> _PROBLEM DETAILS_
Transcribe the listing lines verbatim, starting at the line containing "above the front view?" and ending at the line containing "(x=241, y=263)", both included.

───── RECORDS FOR THE EXERCISE ─────

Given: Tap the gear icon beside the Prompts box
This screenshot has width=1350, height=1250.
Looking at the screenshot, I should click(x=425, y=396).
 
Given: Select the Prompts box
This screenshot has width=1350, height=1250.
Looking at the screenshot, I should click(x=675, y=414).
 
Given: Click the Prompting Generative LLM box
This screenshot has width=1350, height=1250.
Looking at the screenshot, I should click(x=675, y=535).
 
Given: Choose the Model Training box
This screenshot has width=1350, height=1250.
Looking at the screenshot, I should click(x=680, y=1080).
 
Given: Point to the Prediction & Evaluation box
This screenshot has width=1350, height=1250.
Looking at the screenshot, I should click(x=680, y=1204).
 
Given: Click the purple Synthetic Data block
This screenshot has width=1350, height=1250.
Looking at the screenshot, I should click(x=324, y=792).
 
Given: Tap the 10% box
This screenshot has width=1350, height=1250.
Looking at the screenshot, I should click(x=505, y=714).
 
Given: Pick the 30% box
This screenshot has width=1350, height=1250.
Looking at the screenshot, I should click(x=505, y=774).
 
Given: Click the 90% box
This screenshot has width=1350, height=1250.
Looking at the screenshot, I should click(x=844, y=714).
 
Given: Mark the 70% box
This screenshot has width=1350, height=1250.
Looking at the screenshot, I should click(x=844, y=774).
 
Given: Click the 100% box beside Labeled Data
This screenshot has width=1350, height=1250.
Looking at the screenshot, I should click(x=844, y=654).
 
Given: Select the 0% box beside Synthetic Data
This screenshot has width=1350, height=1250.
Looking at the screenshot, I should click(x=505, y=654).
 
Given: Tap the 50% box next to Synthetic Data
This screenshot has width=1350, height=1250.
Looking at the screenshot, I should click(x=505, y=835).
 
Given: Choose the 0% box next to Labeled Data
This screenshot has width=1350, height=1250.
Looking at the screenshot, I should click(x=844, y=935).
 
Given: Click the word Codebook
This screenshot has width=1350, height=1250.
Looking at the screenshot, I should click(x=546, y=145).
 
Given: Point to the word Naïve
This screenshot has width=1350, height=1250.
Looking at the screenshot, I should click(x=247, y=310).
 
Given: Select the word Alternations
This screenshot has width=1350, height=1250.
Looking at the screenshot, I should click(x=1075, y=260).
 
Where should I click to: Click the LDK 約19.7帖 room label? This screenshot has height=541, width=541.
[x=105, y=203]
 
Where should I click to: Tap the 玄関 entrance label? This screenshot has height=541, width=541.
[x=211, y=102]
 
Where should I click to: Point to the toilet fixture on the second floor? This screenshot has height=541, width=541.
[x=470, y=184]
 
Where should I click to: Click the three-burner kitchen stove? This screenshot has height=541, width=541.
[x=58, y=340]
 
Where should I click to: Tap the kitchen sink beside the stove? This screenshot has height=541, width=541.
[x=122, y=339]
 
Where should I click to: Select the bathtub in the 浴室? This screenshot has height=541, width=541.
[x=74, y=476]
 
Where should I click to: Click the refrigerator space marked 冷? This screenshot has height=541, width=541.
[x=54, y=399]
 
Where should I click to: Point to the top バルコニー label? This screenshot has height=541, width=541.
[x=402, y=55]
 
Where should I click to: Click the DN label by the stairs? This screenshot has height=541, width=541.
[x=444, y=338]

─────
───── RECORDS FOR THE EXERCISE ─────

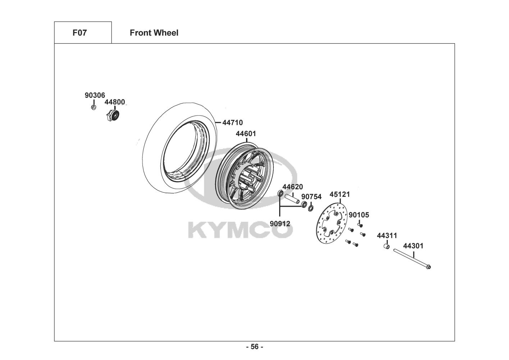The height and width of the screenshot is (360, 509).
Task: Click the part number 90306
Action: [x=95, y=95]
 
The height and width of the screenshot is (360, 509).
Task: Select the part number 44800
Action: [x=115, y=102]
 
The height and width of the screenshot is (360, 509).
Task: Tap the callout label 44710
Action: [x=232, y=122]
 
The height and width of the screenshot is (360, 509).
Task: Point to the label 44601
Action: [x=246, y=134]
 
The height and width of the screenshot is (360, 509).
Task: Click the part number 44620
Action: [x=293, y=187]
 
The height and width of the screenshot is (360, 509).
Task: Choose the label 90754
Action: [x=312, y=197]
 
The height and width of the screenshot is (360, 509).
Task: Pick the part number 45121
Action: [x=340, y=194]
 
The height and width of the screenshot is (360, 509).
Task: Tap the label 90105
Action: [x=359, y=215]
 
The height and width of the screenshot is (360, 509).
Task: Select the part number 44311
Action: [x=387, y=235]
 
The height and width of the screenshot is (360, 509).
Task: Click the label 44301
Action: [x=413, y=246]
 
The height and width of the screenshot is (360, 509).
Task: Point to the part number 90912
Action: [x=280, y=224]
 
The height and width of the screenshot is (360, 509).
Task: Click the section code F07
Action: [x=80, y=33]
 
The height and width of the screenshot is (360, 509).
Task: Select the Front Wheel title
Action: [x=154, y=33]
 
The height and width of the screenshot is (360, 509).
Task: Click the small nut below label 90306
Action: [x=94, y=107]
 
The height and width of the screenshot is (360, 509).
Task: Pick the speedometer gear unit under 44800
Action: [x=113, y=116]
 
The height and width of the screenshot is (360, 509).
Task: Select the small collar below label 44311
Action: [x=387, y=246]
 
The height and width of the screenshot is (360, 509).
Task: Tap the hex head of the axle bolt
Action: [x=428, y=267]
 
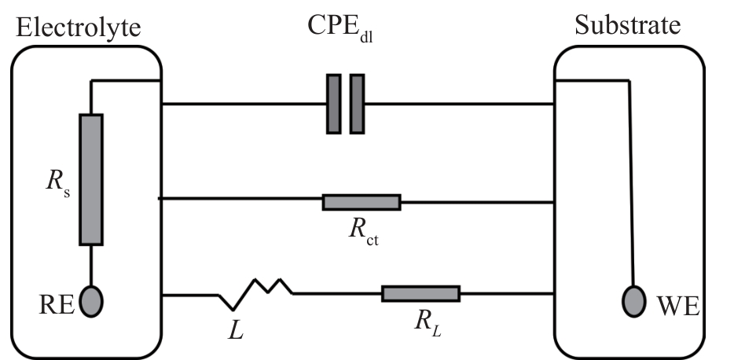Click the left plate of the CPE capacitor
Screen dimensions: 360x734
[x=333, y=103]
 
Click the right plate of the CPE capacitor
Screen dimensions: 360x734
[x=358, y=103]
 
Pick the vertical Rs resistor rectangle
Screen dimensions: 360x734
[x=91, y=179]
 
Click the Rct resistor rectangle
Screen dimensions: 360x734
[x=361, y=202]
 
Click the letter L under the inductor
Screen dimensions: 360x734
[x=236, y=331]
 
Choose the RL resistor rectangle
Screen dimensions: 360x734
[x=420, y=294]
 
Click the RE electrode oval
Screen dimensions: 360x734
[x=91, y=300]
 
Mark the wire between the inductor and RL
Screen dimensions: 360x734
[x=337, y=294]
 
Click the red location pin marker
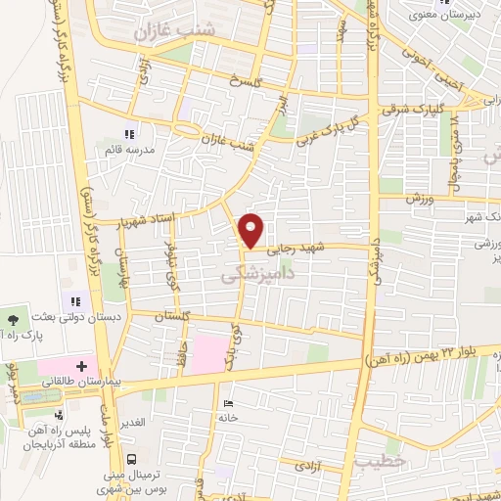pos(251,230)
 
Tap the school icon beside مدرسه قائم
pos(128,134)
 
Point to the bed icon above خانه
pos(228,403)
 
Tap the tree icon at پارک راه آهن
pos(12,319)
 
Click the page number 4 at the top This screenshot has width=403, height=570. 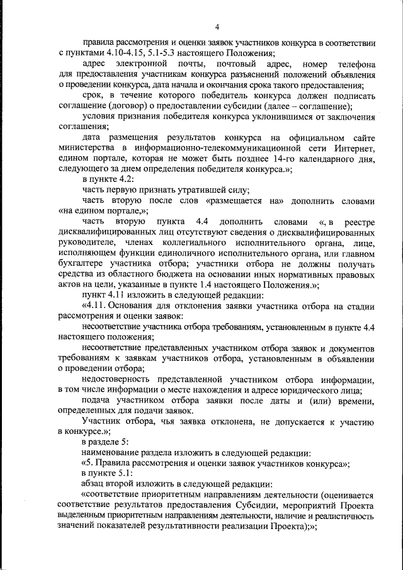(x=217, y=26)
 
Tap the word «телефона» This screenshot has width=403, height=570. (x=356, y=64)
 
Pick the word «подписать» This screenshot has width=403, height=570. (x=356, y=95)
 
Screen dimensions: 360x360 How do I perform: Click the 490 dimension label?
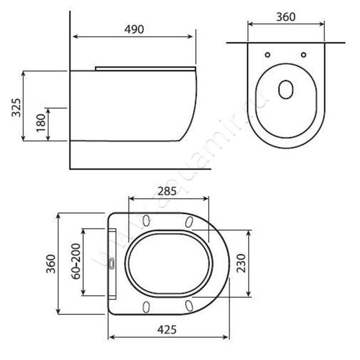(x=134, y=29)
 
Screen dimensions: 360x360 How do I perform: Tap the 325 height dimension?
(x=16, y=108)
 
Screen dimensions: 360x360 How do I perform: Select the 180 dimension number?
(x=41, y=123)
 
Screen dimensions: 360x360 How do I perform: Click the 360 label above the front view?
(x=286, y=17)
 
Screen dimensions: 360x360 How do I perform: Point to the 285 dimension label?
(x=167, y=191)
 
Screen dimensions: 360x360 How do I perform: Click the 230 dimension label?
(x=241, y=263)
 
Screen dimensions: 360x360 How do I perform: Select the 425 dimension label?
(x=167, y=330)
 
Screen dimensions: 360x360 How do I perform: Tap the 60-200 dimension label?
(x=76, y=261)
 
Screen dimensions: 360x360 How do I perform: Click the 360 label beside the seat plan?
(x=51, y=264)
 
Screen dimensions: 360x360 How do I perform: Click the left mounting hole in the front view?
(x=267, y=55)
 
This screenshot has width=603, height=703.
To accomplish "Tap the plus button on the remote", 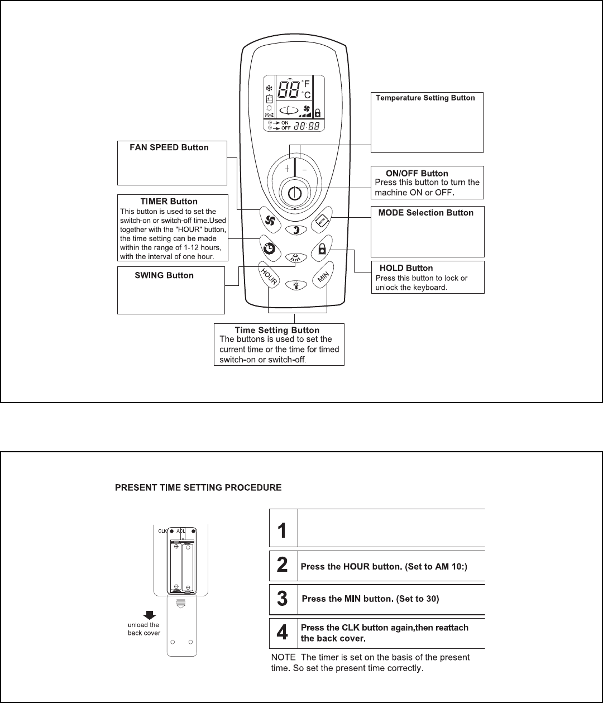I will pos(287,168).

─────

> _RESULT BELOW_
Screen dimensions: 360x360 How do I perform: Click the 360 label above the front view?
(x=286, y=17)
 
Screen dimensions: 360x360 How do I perform: Point to the 285 dimension label?
(x=167, y=191)
 
Screen dimensions: 360x360 How do I perform: Click the 230 dimension label?
(x=241, y=263)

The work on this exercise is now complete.